By analyzing existing cross correlation between Synchrony Financial and KYN Capital Group, you can compare the effects of market volatilities on Synchrony Financial and KYN Capital and check how they will diversify away market risk if combined in the same portfolio for a given time horizon. You can also utilize pair trading strategies of matching a long position in Synchrony Financial with a short position of KYN Capital. Check out your portfolio center. Please also check ongoing floating volatility patterns of Synchrony Financial and KYN Capital.
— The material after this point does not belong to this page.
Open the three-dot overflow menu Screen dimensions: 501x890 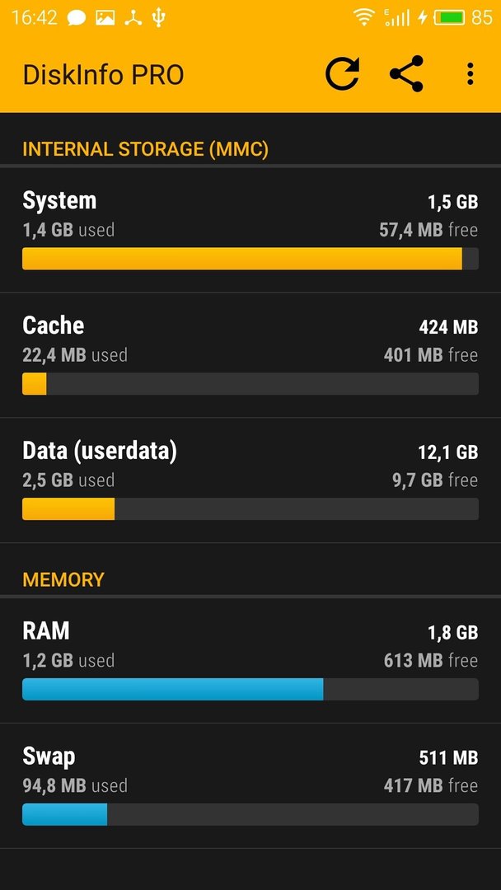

Diversification Opportunities for Synchrony Financial and KYN Capital

-0.54
  Correlation Coefficient

Excellent diversification

The 3 months correlation between Synchrony and KYN is -0.54. Overlapping area represents the amount of risk that can be diversified away by holding Synchrony Financial and KYN Capital Group in the same portfolio, assuming nothing else is changed. The correlation between historical prices or returns on KYN Capital Group and Synchrony Financial is a relative statistical measure of the degree to which these equity instruments tend to move together. The correlation coefficient measures the extent to which returns on Synchrony Financial are associated (or correlated) with KYN Capital. Values of the correlation coefficient range from -1 to +1, where. The correlation of zero (0) is possible when the price movement of KYN Capital Group has no effect on the direction of Synchrony Financial i.e., Synchrony Financial and KYN Capital go up and down completely randomly.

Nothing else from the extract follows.